• [Text excerpt]:

A Table is a collection of records. It has the following members and methods:

header
A list of strings.
records
A list of records, each record being a list of strings.
where(f,v)
Returns a new Table containing the subset of records in which field f has value v.
dump()
Prints out the table.
grep(f,v)
Prints out the subtable for which field f has value v.

Parser

A Parser instance digests the information in the tables.

Compiler

The value of compile is a Compiler instance. It is used to create digested files. If called with no arguments, it creates the files

Utility functions

The function attribute_entries() iterates over the records for a given subject type or a given subject-relation pair. For example:

>>> i = attribute_entries('expression', 'label')
>>> i.next()
(('expression', 'label', 'string'), '3990756' u'!')

The entries are of form (t, v_1, v_2), where t is of form (t_1, r, t_2).

Collect variety languages. The function collect_variety_languages() iterates over the variety-language records, and constructs a table indexed by variety ID (an int), whose value is the variety's language. E.g.:

>>> vlangs = collect_variety_languages()
>>> vlangs[187]
'eng'

Collect approvers. The function collect_approvers() returns a table indexed by approver ID, in which the values are lists of form [lang, variety, quality, title].

Extracting bilexicons. A bilexicon is represented in Python by the class Bilex:

>>> b = Bilex('spa','eng')

Create raw. The first step is to create the raw bilexicon:

>>> b.create_raw()

This takes about 25 minutes to run. The output (in this example) is the file spa-eng-raw.txt in the directory /cl/data/panlex/lex.

The create_raw() method starts by loading the variety-language table, which maps varieties to their languages.

Then it goes through the expression-variety records, creating a table of expressions. The keys are expressions (ints) and the values are lists of form [variety, label, degraded text]. An entry is created only for expressions whose variety's language is one of the two languages of interest. Label and degraded text are initially set to the empty string.

Next it goes through the expression-label and expression-degraded-text records, filling in the other fields of the expression entries.

Next it creates a denotations table. It goes through the denotation-expression records. If the expression has an entry in the expressions table, then a new entry is created in the denotations table. The key is the denotation (an int), and the value is a list of form [expression, part of speech, meaning]. Initially only the expression is set. Part of speech is initialized to the empty string and meaning is initialized to 0.

• [Supplied entries]:

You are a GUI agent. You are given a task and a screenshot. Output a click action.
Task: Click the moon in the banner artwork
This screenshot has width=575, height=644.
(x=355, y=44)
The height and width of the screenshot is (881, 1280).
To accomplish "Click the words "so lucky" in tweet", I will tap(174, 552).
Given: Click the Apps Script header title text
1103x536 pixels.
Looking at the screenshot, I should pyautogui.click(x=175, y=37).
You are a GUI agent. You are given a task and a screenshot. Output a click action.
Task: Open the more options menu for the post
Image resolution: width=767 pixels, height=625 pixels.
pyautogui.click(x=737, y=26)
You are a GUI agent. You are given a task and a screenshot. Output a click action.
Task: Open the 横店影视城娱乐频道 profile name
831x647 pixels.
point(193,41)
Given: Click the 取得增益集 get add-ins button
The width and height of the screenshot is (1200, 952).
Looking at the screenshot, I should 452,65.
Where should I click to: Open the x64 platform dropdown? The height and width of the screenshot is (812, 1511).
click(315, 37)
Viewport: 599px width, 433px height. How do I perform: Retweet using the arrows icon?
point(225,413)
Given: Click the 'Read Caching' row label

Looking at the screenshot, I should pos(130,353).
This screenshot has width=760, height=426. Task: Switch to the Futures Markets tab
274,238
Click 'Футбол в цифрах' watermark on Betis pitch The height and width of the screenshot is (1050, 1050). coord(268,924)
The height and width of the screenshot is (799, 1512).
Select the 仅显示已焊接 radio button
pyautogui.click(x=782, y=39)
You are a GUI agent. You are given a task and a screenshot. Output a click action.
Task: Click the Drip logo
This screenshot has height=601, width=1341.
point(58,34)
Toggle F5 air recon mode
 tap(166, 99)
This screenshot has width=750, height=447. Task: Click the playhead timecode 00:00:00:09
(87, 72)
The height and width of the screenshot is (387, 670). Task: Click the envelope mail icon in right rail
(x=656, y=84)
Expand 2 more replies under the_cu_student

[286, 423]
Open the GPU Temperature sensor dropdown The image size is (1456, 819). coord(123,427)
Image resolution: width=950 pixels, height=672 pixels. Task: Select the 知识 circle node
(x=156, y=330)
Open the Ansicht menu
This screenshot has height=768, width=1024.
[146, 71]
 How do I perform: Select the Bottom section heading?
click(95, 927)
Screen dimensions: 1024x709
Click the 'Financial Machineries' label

• [Goal A]:
Answer these questions from the documentation excerpt:
(i) What does the dump() method of a Table do?
(ii) About how long does b.create_raw() take to run?
(iii) In the denotations table, what value is meaning initialized to?
• [Goal B]:
In the records, copy out everything from the line containing "Given: Click the Apps" down to the line containing "Looking at the screenshot, I should 452,65.", including both of those lines.

• [Full output A]:
(i) It prints out the table.
(ii) About 25 minutes.
(iii) 0.

• [Full output B]:
Given: Click the Apps Script header title text
1103x536 pixels.
Looking at the screenshot, I should pyautogui.click(x=175, y=37).
You are a GUI agent. You are given a task and a screenshot. Output a click action.
Task: Open the more options menu for the post
Image resolution: width=767 pixels, height=625 pixels.
pyautogui.click(x=737, y=26)
You are a GUI agent. You are given a task and a screenshot. Output a click action.
Task: Open the 横店影视城娱乐频道 profile name
831x647 pixels.
point(193,41)
Given: Click the 取得增益集 get add-ins button
The width and height of the screenshot is (1200, 952).
Looking at the screenshot, I should 452,65.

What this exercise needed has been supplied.